この機種及び姉妹機種のCRTの交換は鋼鉄製のバンドを外さねばならず何度やっても慣れない。
右側のブームを固定するビスが欠落しており代わりに両面テープ?で固定してあった(何ともずさん)。
CRTを固定するネジが片方止められていなかった。 (ネジ位しっかり止めて欲しい)
12月3日 CRTを移植し装着した。

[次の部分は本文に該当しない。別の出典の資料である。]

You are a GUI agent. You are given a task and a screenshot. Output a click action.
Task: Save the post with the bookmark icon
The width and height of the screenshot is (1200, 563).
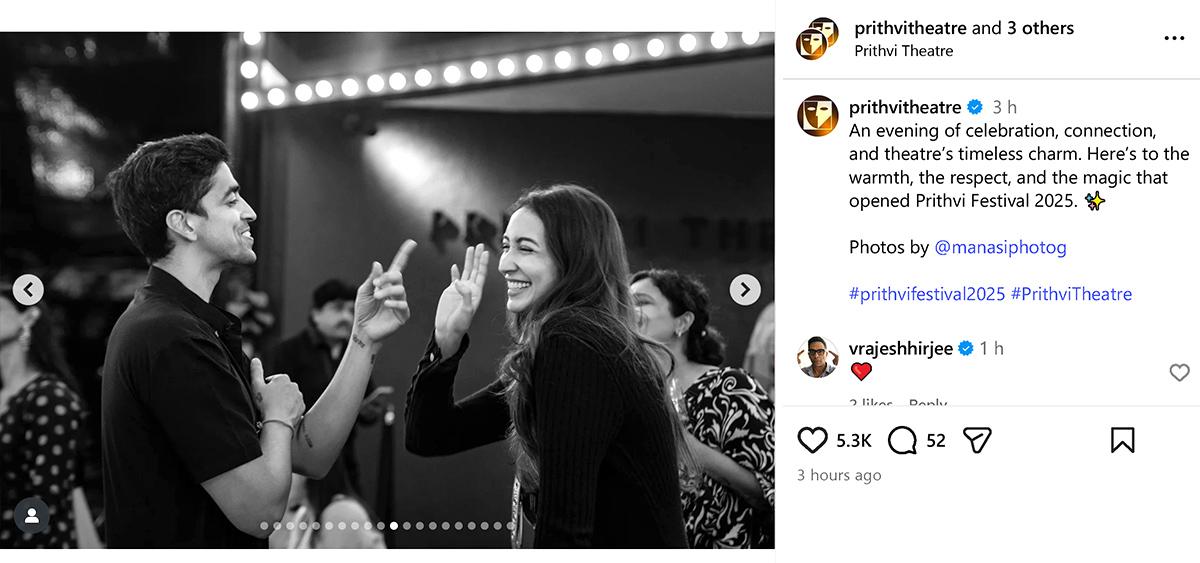click(1122, 440)
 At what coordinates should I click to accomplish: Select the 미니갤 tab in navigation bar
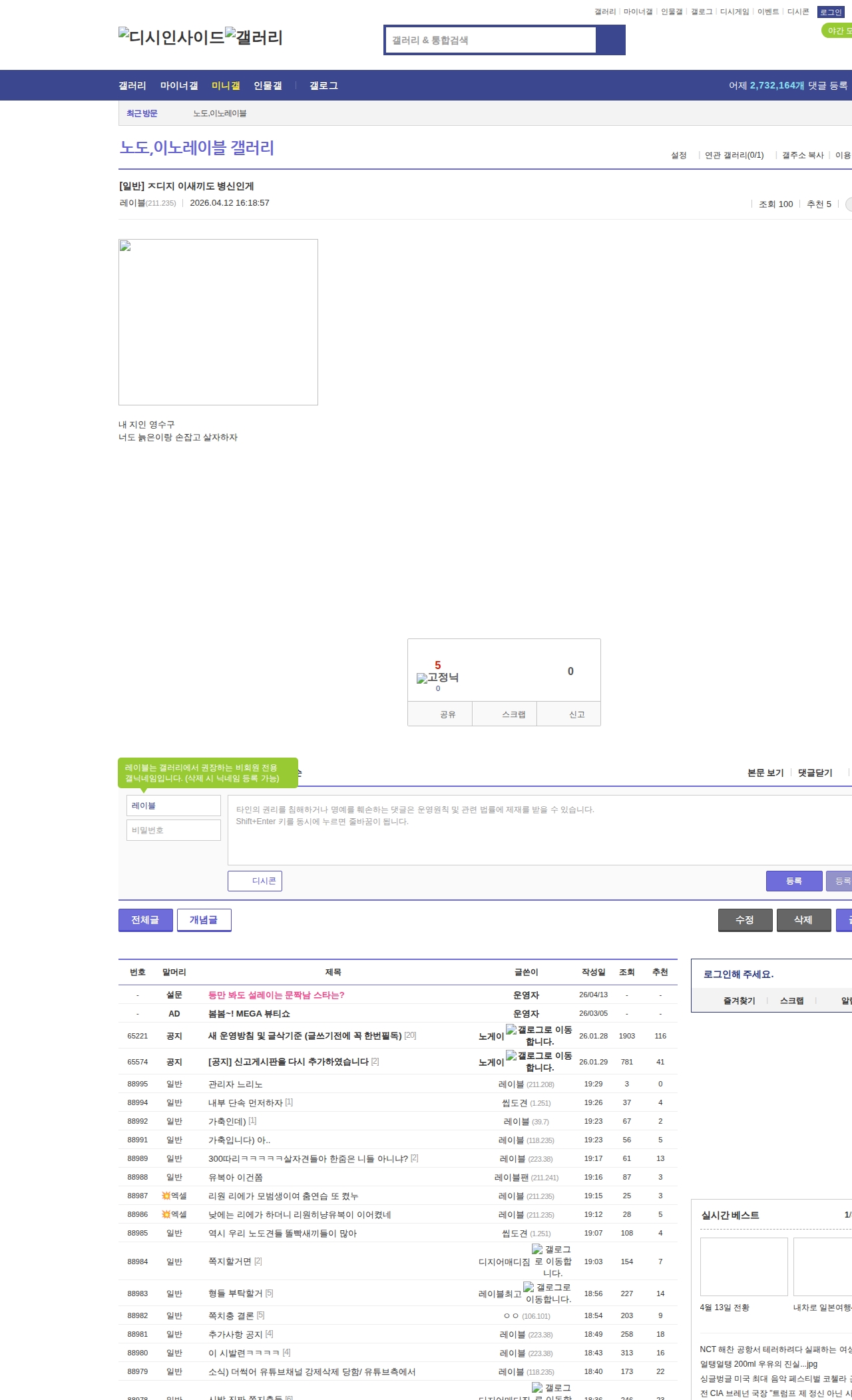(x=226, y=86)
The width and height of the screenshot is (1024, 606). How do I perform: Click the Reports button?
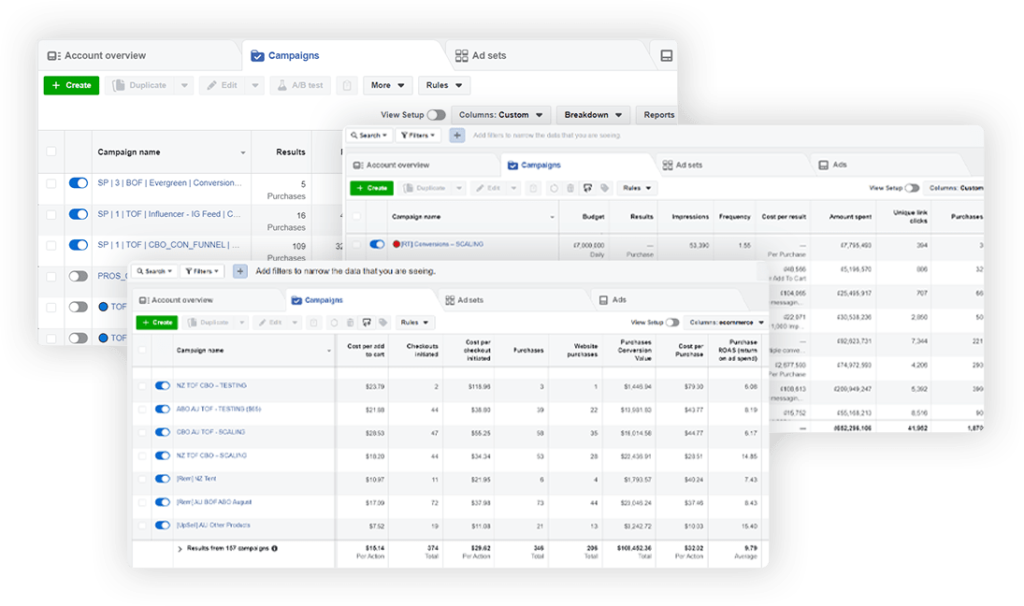click(x=658, y=115)
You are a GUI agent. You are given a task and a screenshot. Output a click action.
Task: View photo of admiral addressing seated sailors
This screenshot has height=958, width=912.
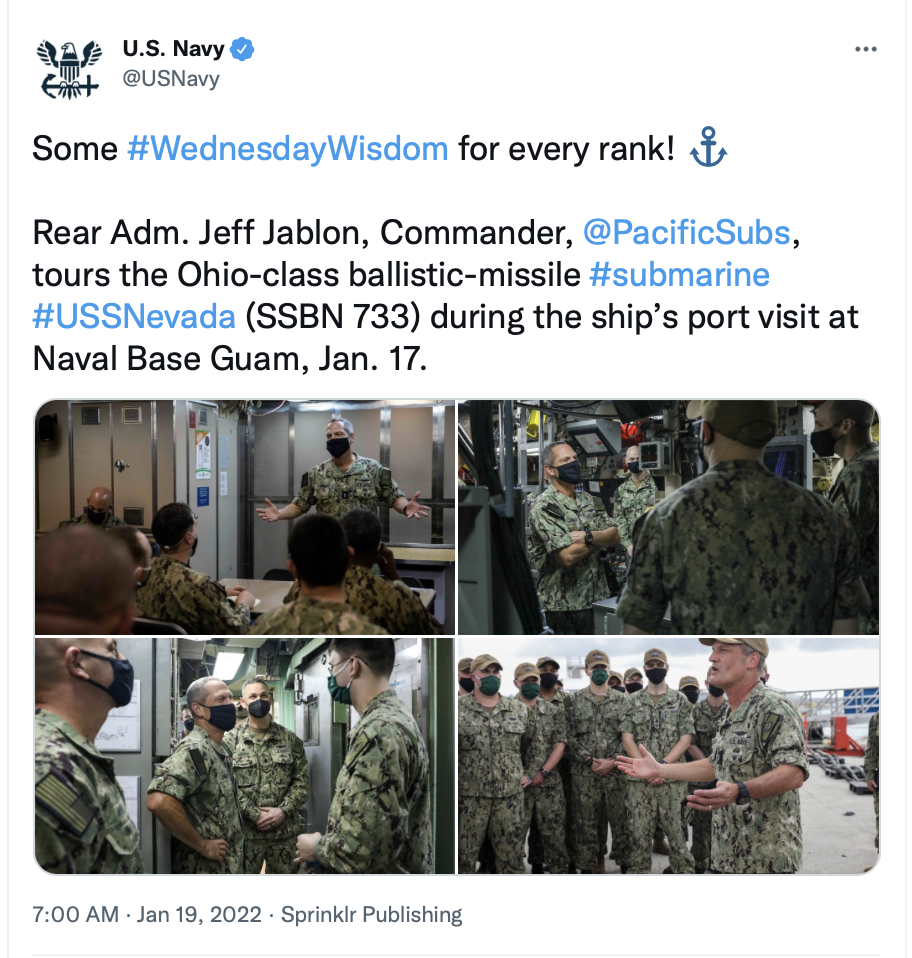point(245,517)
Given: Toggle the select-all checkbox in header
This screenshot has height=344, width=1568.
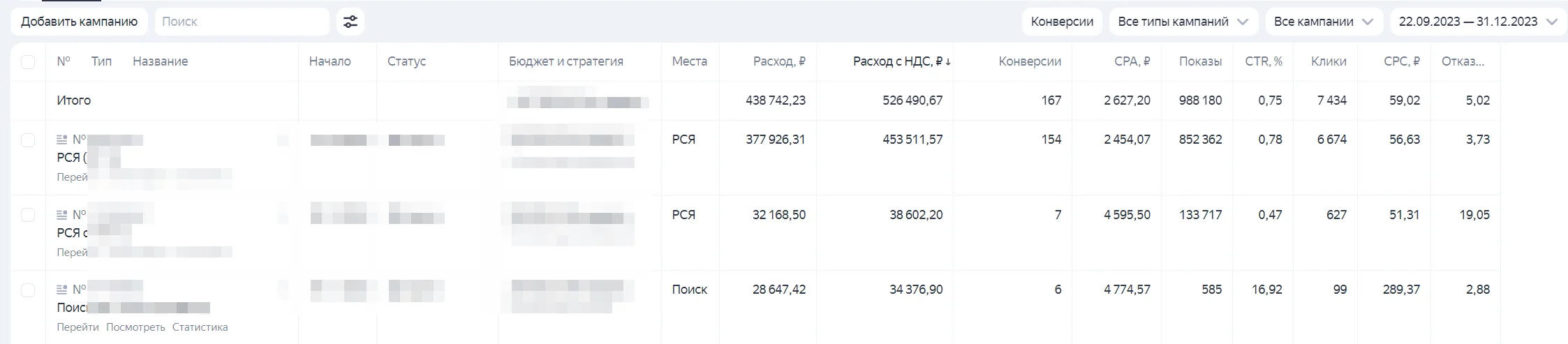Looking at the screenshot, I should [28, 61].
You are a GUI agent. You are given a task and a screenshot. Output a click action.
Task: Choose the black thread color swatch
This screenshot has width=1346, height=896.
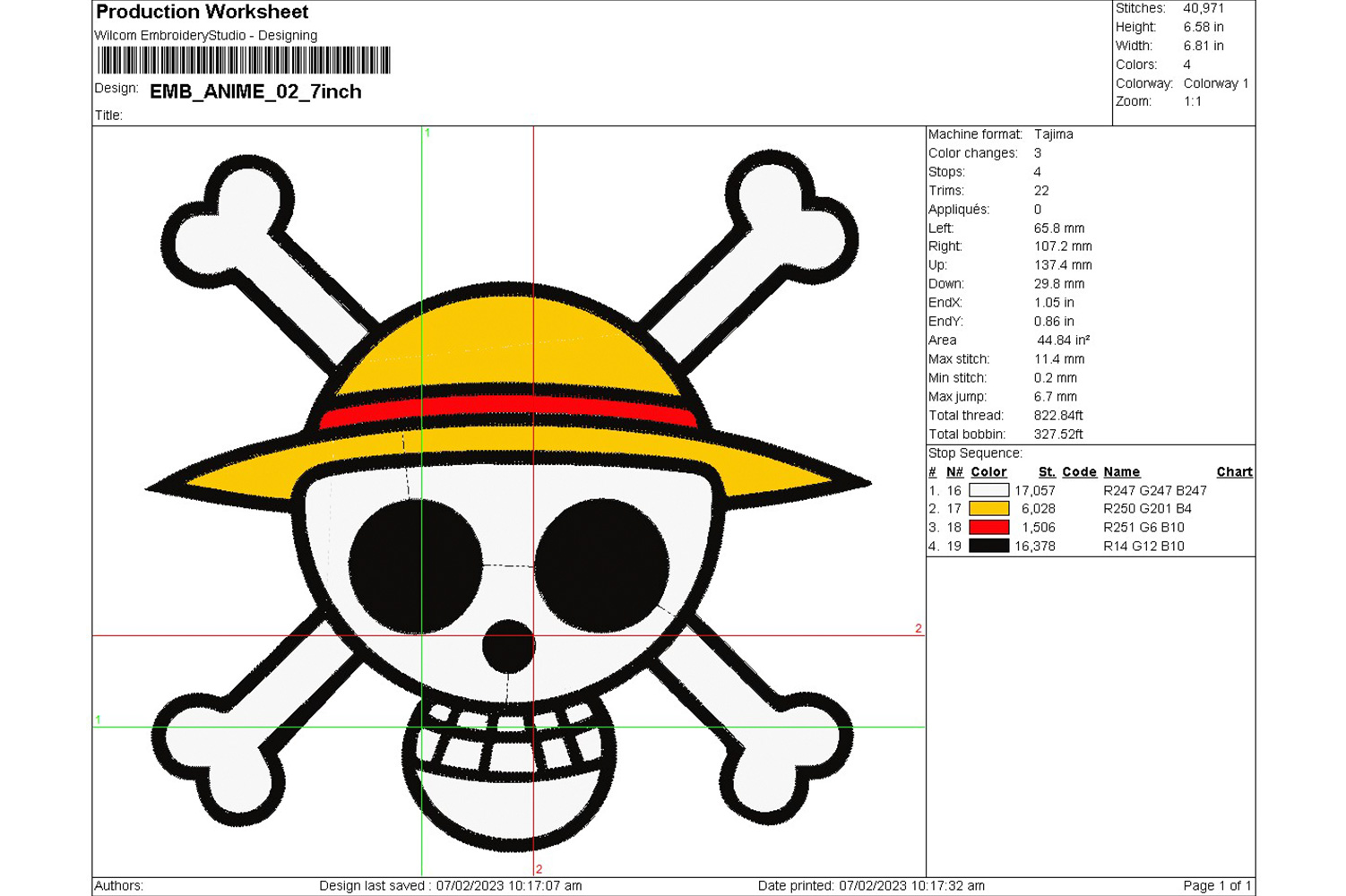[x=988, y=546]
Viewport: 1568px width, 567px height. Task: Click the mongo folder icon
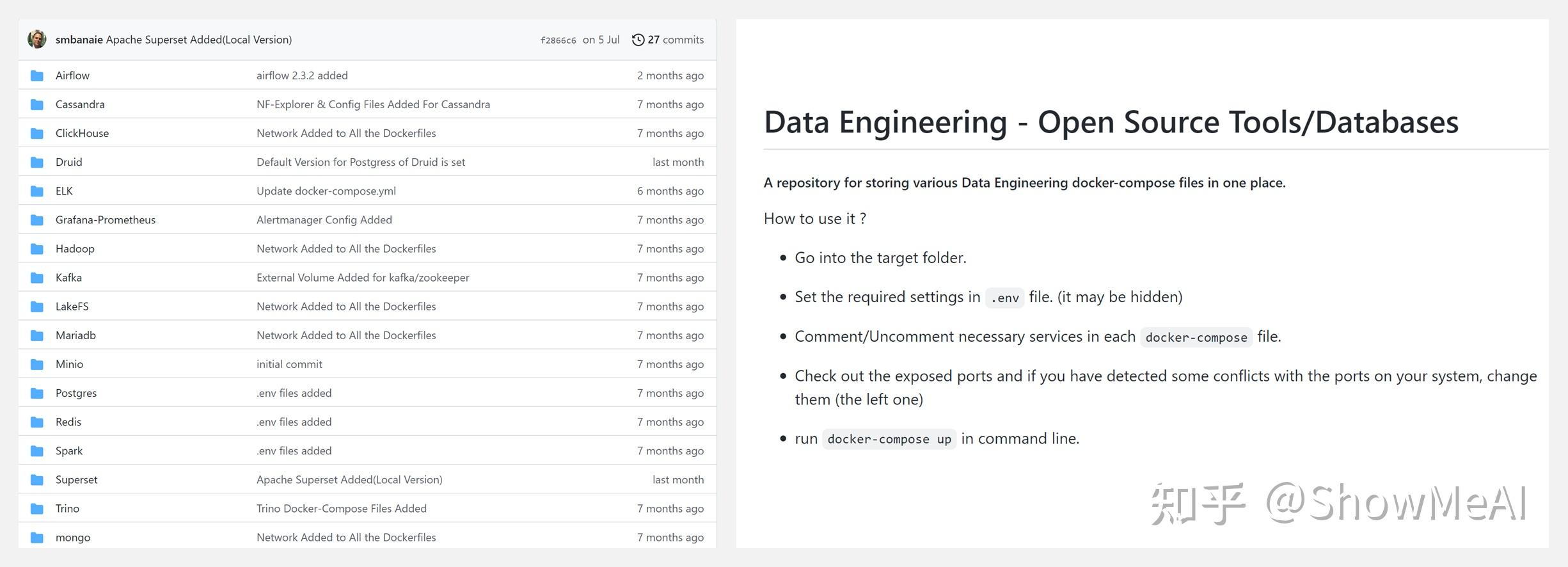tap(37, 538)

一部部品を買って来て明日は再度通電してみよう。
12月4日 昨日一部の部品を買って来たので朝一で組み込み動作を診てみた。
高圧は問題なく出てCRTも動作し始めラスタに問題は殆ど診られなかった。
ところが入力している3Chでは中々良好な映像/音声が得られなかった(後からチャンネル・セレクター
の文字板が回転して仕舞っていることが判明した)。
一応映像/音声は出る様にはなったが垂直の直線性、帰線消去、水平/垂直の同期のプルインレンジ
等アレコレ問題が診られた(米国で手が加えられていたので左程難航しないかと想像したが甘かった)
サテ何から取り掛かるか? 道のりは可也遠そうだった。
赤い三角を記したブロック型電解コンデンサ が可也温まっていた。 気付いて良かったがほっておくと
破裂する可能性が有る!
コンデンサ類の交換に取り掛かった。 発熱していたブロック型ケミコンは+450Vのブースト回路、+140
V電源回路、垂直偏向出力のカソードのパスコンを担っているので垂直偏向に大きく影響しそうだった。
次いでヒーター回路以外のペーパーコンデンサを略全て交換した。
部品面に在るペーパー・コンデンサは数個交換されていたが垂直偏向に関係した一つを交換した。
サテ今日はここで時間切れとなったので明日朝一で組み込んでみよう。
12月5日 朝一で通電してみたが何故か垂直偏向が機能しなかった。 この部分の真空管10DE7を未
使用の物に交換してみたが変化無し(交換した物にはピンの部分にクラックが入っていた)
真空管を別の物に換え、調整し直した結果垂直偏向も機能し出した。
垂直振幅やセンタリングを調整した。 一応略実用レベルとなった。
どうせならと入力電圧100Vでの運転を開始した。 映像に縞(明るさの違い)が出ているのはカメラのシャ
ッタースピードの問題です。
上、下は通電後1時間経過後の映像。 そのままにして徒歩で25分程の所に食べに出掛けた。
上、下は通電後2時間40分の結果。 途中垂直同期 (Vert.) を少し調整した。 少しCCWに回転要。
これまで動作試験はスライダックを使い電源電圧を徐々に上げていたが実際にはいきなり100Vが加
わることになるのでその際に問題が起きないかみてみたがパイロット・ランプが飛んだ。 それ以
外には問題は無かったので夕方から組み込みに取り掛かった。
今回の機種で最も難航するのが下の画像に見られる金色のプラスティック製バンドの取り付けで何
度やっても慣れない。 自転車のWOタイヤ (Wired On) の取り付けに似た構造と言えるかも。
この機種だけでは無いが Philco のトランスレス・モデルには電源にサーミスターが組み込まれており
突入電流を制限しているが今回それが無くなっていた。 徐々に電圧を上げるスライダックを併用す
ればこの問題は回避できるが電源投入時常にこの作業が必要となる。
12月6日 今日は71回目の誕生日を迎えた。 明日の発送を前に今日も2時間程ランニングさせてみ
たがデジカメ用のケーブルを忘れて来たので画像をアップ出来ない。
12月7日 昨日アップ出来なかったランニング時の画像を改めてアップした。 水平の上部が不完全。